Mitigating the Influence of Distractor Tasks in LMs with Prior-Aware Decoding
This addresses the issue of unreliable outputs in language models for users needing robust AI systems, though it is an incremental improvement based on existing contrastive methods.
The paper tackled the problem of language models being sensitive to distractor tasks, which can cause unwanted outputs like in prompt injection attacks, and demonstrated that prior-aware decoding improves task completion in 41 out of 44 cases with a median increase of 40%.
The broad capabilities of Language Models (LMs) can be limited by their sensitivity to distractor tasks: LMs can infer secondary tasks from the prompt in addition to the intended one, leading to unwanted outputs. For example, prompt injection attacks can cause models to deviate from explicit directives. In some 'inverse scaling' cases, this unwanted behaviour actually worsens as models scale up to at least 540B parameters. We present a theoretical framework that interprets LMs as a product of experts that combine multiple data generation processes.

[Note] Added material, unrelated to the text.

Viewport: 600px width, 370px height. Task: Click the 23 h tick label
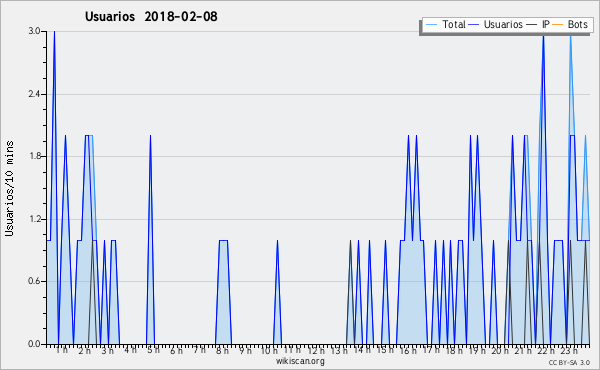coord(569,350)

Based on this framework, we demonstrate prior-aware decoding (PAD) - a simple contrastive inference method to reduce the influence of distractor tasks. We apply PAD to eleven models, across four datasets, and find improvements in 41 out of 44 task-model combinations, with a median increase in task completion proportion of 40%. The results suggest a promising direction for further development towards more reliable language models.